L’Association française pour les émissions négatives cherche à structurer une nouvelle filière pour aller plus loin que la neutralité carbone. Un enjeu climatique et économique, qui présente toutefois des risques.

Par Audrey Garric

 

Le responsable de l’ingénierie des réservoirs de l’usine Carbfix à la centrale Hellisheidi montre une roche avec des pores non remplis (au centre), une roche basaltique où le CO2 est minéralisé (à gauche), et une roche calcite, un minéral carbonaté avec du calcium et du CO2. Près de Reykjavik, le 11 octobre 2021.

  Le responsable de l’ingénierie des réservoirs de l’usine Carbfix à la centrale Hellisheidi montre une roche avec des pores non remplis (au centre), une roche basaltique où le CO2 est minéralisé (à gauche), et une roche calcite, un minéral carbonaté avec du calcium et du CO2. Près de Reykjavik, le 11 octobre 2021. HALLDOR KOLBEINS / AFP

 

Pomper du CO2 sans trêve après l’avoir rejeté sans fin. Alors que la planète s’est déjà réchauffée de 1,2 °C depuis l’ère préindustrielle et que les records de chaleur sont battus mois après mois, les Etats doivent réduire drastiquement leurs émissions de gaz à effet de serre s’ils veulent éviter que la Terre ne se transforme en fournaise. Mais cela ne suffira pas. Il faudra aussi retirer de l’atmosphère des milliards de tonnes de CO2 déjà présentes, à grand renfort de technologies et de ressources naturelles. C’est ce que les scientifiques appellent les « émissions négatives », une forme d’oxymore qui dit bien la situation kafkaïenne à laquelle l’humanité est acculée.

Des entreprises françaises entendent prendre leur part dans ce défi colossal. Début avril, trente start-up ont lancé l’Association française pour les émissions négatives (AFEN) afin de structurer une nouvelle filière. « La France a un rôle à jouer, mais elle accuse un retard important, explique Julie Gosalvez, la présidente de l’AFEN. Nous voulons répondre à un double objectif d’ambition climatique et de compétitivité économique. »

 

La soirée, organisée dans les locaux d’un cabinet d’avocats, à un jet de pierre de l’Arc de triomphe, à Paris, illustrait bien ces deux finalités. Après avoir écouté l’exposé du climatologue Jean Jouzel, la centaine de participants, à la tête des sociétés Carbon 1.5, Yama ou NetZero, détaillaient leurs business models (« modèles économiques »), jonglant entre les millions − d’euros comme de tonnes de CO2.

Les dômes de Carbfix, une usine de captage dans l’air et de stockage de dioxyde de carbone, près de Reykjavik, le 11 octobre 2021.

> **Travail à faire**:
**1.** Dresse la liste des sociétés que dirigent les participants à la soirée, d'après le texte sur les émissions négatives.
**2.** Recopie, dans le texte sur les émissions négatives, le passage qui va de « Pomper du CO2 » jusqu'à « l’humanité est acculée. ».
**3.** Poursuis le texte sur les émissions négatives après sa dernière phrase.

> **Extrait de données**:
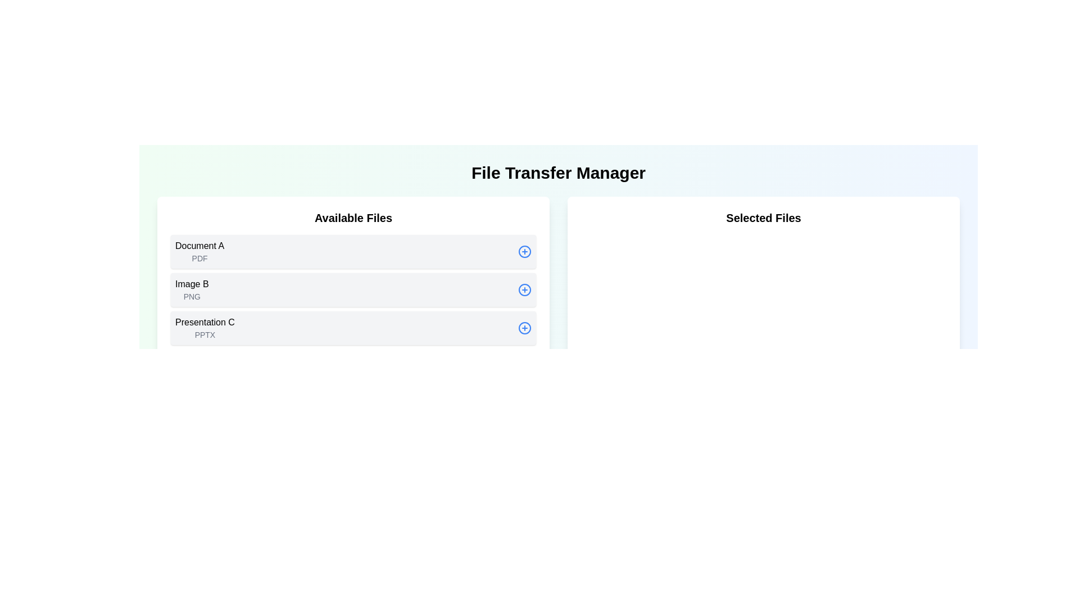  Describe the element at coordinates (558, 173) in the screenshot. I see `the bold and large header titled 'File Transfer Manager' located at the top of the main content section` at that location.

> **Réponses par consigne**:
**1.** Carbon 1.5, Yama, NetZero

**2.**
Pomper du CO2 sans trêve après l’avoir rejeté sans fin. Alors que la planète s’est déjà réchauffée de 1,2 °C depuis l’ère préindustrielle et que les records de chaleur sont battus mois après mois, les Etats doivent réduire drastiquement leurs émissions de gaz à effet de serre s’ils veulent éviter que la Terre ne se transforme en fournaise. Mais cela ne suffira pas. Il faudra aussi retirer de l’atmosphère des milliards de tonnes de CO2 déjà présentes, à grand renfort de technologies et de ressources naturelles. C’est ce que les scientifiques appellent les « émissions négatives », une forme d’oxymore qui dit bien la situation kafkaïenne à laquelle l’humanité est acculée.

**3.**
 Les dômes de Carbfix, une usine de captage dans l’air et de stockage de dioxyde de carbone, près de Reykjavik, le 11 octobre 2021. HALLDOR KOLBEINS / AFP

 

Le secteur reste peu connu. L’élimination du dioxyde de carbone (EDC, ou carbon dioxide removal, CDR, en anglais) désigne l’ensemble des activités humaines visant à retirer du CO2 de l’atmosphère et à le stocker durablement, dans des réservoirs géologiques, terrestres ou océaniques, ou dans des produits, selon la définition du Groupe d’experts intergouvernemental sur l’évolution du climat (GIEC). Elle regroupe un large panel de techniques, des plus naturelles aux plus technologiques.

Les plus simples consistent à accroître les puits de carbone naturels, en plantant des arbres ou en restaurant les sols, les tourbières ou les mangroves. Parmi les autres méthodes, l’alcalinisation des océans cherche à augmenter leurs capacités d’absorption du CO2, tandis que la production de biochar, un charbon végétal, extrait le carbone des végétaux par pyrolyse afin de le stocker dans le sol pendant des centaines d’années, agissant en outre comme fertilisant des sols.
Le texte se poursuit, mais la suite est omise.